= Camelia Frieberg =

Canadian film producer and director

Camelia Frieberg (born 1959) is a Canadian film producer and director. She is a two-time winner of the Genie Award for Best Picture, as producer of Atom Egoyan's films Exotica and The Sweet Hereafter.

==Career==
Originally from Toronto, she studied ethnomusicology at Bennington College in Vermont. Returning to Toronto after her graduation, she wrote film reviews for various Toronto publications until taking a job as second assistant director on Charles Burnett's 1983 film My Brother's Wedding. She then became a production manager on Egoyan's Next of Kin, working her way up to production on his later films Speaking Parts and The Adjuster.

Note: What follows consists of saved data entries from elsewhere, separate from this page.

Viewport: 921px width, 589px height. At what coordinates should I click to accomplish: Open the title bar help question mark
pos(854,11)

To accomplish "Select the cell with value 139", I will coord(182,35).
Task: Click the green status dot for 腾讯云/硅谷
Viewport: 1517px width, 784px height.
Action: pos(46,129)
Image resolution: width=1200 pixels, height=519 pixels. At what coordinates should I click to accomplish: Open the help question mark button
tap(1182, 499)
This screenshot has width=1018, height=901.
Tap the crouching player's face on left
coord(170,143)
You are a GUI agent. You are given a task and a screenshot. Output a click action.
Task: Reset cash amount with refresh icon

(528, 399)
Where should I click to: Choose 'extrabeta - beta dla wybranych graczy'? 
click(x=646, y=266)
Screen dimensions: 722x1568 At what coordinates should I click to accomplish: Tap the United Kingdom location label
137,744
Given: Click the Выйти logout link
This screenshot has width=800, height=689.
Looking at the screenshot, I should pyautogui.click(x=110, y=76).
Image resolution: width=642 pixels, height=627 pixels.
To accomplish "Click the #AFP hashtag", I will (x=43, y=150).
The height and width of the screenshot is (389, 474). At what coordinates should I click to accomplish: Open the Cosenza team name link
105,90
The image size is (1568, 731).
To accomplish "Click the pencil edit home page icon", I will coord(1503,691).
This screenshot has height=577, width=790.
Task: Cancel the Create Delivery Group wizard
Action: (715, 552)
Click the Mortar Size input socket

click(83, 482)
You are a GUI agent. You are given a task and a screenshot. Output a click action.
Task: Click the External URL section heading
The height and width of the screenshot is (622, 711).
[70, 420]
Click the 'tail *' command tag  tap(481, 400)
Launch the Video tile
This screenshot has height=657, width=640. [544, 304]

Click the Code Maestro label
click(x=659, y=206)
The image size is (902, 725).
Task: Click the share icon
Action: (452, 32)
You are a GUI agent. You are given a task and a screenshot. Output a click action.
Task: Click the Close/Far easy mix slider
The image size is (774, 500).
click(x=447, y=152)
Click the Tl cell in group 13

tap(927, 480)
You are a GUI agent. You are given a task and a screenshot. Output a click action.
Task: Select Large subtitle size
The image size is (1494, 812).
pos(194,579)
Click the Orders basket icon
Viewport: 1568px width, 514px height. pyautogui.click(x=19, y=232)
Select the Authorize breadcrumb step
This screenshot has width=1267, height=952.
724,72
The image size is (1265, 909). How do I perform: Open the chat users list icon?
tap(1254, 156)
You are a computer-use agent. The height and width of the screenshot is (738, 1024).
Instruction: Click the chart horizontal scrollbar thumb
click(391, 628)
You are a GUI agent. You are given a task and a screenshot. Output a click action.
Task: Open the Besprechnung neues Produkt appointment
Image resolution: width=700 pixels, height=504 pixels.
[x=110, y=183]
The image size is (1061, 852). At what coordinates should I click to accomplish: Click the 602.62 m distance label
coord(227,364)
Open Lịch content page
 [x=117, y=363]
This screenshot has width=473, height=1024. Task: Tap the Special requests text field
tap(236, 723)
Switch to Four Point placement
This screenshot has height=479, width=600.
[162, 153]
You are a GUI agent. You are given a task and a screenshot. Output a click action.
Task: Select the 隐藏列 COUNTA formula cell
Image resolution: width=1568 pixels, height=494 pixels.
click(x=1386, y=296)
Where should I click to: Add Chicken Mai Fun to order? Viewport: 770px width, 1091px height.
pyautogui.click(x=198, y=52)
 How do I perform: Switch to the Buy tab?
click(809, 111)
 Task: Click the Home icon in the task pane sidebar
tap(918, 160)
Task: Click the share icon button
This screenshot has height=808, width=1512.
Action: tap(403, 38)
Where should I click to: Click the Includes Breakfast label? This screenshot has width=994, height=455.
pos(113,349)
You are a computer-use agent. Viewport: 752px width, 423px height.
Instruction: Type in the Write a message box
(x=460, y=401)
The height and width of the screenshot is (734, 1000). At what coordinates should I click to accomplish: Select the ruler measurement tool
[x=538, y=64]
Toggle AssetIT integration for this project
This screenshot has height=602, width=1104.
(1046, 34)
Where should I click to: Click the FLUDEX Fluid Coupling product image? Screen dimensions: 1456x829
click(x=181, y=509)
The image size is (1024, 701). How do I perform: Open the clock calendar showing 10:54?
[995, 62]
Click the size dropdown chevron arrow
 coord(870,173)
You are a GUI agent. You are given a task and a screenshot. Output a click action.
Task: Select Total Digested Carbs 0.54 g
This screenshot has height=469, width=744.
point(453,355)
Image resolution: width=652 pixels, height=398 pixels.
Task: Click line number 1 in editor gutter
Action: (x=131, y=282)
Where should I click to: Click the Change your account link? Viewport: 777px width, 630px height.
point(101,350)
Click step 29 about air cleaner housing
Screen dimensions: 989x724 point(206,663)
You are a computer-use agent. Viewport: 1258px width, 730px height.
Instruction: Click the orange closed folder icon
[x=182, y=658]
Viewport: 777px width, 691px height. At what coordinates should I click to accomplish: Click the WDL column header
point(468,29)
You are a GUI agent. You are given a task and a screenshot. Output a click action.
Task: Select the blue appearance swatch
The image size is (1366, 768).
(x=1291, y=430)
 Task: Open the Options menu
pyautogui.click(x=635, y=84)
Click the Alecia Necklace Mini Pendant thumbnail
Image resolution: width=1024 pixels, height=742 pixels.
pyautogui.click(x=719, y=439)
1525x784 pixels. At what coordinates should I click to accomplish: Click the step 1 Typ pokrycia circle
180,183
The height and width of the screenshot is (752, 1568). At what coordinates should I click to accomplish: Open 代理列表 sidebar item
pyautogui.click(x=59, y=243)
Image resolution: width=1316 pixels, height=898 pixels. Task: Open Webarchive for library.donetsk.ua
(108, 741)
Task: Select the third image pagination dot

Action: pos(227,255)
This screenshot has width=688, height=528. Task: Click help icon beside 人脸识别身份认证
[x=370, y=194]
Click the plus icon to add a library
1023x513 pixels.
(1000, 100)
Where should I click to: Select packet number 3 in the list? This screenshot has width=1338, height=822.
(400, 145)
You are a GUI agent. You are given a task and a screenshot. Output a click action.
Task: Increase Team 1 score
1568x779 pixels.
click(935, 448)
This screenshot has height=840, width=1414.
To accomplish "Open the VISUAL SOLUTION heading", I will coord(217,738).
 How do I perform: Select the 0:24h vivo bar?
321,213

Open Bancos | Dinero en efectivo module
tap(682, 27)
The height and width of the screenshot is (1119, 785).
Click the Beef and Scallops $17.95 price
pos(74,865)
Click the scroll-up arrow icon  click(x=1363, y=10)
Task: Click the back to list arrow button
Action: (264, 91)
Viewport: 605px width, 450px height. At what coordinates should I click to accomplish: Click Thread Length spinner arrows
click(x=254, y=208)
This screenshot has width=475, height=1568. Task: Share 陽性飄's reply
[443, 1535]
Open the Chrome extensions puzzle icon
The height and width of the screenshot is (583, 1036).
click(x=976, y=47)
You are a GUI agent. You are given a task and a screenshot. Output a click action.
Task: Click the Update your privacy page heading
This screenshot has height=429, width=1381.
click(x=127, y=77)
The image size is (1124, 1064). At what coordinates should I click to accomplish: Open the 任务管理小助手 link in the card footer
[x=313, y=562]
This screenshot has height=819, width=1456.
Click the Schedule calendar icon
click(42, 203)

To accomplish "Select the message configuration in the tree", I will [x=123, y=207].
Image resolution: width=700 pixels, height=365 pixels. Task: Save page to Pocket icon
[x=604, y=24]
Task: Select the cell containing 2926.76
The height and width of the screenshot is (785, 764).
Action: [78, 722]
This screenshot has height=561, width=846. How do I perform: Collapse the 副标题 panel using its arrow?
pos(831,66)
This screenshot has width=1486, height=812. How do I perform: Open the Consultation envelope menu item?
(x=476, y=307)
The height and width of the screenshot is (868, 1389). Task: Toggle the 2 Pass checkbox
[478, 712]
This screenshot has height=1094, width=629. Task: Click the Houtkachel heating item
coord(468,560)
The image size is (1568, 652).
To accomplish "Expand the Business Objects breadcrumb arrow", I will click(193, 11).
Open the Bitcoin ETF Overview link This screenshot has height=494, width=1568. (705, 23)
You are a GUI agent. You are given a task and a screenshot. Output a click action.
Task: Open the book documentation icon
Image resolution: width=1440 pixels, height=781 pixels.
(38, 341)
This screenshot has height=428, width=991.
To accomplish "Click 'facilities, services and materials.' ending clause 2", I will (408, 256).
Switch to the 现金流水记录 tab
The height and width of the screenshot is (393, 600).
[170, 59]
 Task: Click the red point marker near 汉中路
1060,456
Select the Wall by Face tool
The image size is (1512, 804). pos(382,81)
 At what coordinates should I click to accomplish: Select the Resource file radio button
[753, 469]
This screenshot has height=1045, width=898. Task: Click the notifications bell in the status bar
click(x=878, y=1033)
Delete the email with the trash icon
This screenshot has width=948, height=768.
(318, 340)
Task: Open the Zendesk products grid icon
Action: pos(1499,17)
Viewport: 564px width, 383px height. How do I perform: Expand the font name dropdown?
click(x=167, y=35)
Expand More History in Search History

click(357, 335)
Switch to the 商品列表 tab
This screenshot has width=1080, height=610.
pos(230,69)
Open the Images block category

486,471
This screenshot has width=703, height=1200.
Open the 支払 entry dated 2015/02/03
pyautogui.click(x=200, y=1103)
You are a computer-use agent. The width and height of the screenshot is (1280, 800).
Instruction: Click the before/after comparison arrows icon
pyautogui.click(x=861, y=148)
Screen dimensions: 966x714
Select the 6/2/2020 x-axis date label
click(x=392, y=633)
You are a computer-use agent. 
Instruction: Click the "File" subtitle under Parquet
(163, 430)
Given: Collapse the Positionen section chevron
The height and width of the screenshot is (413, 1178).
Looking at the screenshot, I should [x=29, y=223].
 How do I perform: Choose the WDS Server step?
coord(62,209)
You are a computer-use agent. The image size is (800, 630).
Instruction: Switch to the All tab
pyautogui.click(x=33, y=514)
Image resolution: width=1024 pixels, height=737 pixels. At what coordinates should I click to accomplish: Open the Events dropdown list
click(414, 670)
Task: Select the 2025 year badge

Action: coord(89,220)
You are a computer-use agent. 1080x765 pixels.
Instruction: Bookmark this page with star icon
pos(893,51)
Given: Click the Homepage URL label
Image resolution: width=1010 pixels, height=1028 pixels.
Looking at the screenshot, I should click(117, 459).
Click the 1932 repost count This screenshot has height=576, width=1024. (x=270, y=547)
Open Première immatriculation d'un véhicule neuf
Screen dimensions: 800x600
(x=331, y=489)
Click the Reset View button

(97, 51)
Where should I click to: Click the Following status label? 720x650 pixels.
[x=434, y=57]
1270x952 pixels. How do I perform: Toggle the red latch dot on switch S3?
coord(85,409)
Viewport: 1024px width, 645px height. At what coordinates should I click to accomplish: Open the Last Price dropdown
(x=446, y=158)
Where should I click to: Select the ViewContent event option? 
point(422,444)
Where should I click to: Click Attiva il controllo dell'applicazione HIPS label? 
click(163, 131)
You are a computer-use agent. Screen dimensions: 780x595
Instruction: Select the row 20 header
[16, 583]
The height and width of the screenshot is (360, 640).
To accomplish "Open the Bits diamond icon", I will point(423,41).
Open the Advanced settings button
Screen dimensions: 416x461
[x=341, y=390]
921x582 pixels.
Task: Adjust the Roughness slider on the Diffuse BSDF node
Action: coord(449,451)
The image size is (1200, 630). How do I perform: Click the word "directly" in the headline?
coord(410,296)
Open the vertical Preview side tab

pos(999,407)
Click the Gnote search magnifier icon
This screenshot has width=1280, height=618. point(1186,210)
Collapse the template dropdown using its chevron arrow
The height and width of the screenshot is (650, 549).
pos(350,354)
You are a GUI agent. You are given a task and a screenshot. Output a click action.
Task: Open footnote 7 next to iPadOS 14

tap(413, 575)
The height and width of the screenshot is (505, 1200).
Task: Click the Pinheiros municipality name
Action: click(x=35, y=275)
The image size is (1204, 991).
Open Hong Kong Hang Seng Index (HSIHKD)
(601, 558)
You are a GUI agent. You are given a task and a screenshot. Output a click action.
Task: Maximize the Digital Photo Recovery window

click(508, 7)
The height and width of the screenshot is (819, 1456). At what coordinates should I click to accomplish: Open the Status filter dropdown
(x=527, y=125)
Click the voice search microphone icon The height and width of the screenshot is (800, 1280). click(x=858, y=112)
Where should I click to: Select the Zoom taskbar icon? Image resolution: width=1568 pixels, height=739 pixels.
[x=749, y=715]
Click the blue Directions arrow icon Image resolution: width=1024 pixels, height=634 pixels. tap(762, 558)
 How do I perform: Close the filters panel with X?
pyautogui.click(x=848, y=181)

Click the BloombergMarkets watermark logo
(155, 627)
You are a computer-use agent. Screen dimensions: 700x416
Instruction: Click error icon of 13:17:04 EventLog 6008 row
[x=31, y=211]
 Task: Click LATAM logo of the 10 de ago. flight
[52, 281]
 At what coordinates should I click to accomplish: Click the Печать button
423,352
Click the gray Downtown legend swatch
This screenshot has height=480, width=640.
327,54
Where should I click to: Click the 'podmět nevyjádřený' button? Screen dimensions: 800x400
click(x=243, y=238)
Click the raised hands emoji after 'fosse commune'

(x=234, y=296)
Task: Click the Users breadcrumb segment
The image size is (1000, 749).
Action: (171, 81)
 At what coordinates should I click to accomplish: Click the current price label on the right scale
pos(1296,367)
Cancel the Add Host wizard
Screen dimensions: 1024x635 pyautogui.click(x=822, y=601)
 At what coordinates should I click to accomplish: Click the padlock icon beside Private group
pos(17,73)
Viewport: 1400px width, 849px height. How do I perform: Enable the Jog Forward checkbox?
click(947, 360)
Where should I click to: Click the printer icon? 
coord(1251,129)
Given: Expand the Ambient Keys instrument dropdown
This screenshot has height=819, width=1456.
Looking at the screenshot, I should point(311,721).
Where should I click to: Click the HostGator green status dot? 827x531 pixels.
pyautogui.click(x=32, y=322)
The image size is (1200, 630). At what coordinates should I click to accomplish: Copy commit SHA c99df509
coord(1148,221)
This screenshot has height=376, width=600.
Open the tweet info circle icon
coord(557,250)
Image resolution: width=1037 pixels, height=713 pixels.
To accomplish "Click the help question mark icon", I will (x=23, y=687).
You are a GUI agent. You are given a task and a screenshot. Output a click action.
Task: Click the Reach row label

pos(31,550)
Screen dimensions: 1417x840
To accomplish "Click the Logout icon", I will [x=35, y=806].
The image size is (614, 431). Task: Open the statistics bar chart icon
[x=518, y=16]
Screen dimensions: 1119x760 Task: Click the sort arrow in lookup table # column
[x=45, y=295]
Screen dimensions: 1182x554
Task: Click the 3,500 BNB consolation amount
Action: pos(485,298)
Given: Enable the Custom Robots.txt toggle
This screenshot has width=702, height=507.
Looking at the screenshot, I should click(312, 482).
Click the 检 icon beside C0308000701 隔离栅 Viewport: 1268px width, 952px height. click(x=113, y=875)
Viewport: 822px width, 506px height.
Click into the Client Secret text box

She also produced Jeremy Podeswa's films Eclipse and The Five Senses, Daniel MacIvor's Wilby Wonderful and Amnon Buchbinder's The Fishing Trip and Whole New Thing, and was an executive producer of Deepa Mehta's Bollywood/Hollywood.

==Direction==
In 1988, Frieberg directed the documentary film Crossing the River, a profile of a Salvadoran refugee living in Canada. In 2006, she made her debut as a feature film director, with the film A Stone's Throw.

She subsequently launched The Pollination Project, an environmentally sustainable creative retreat centre near Bridgewater, Nova Scotia.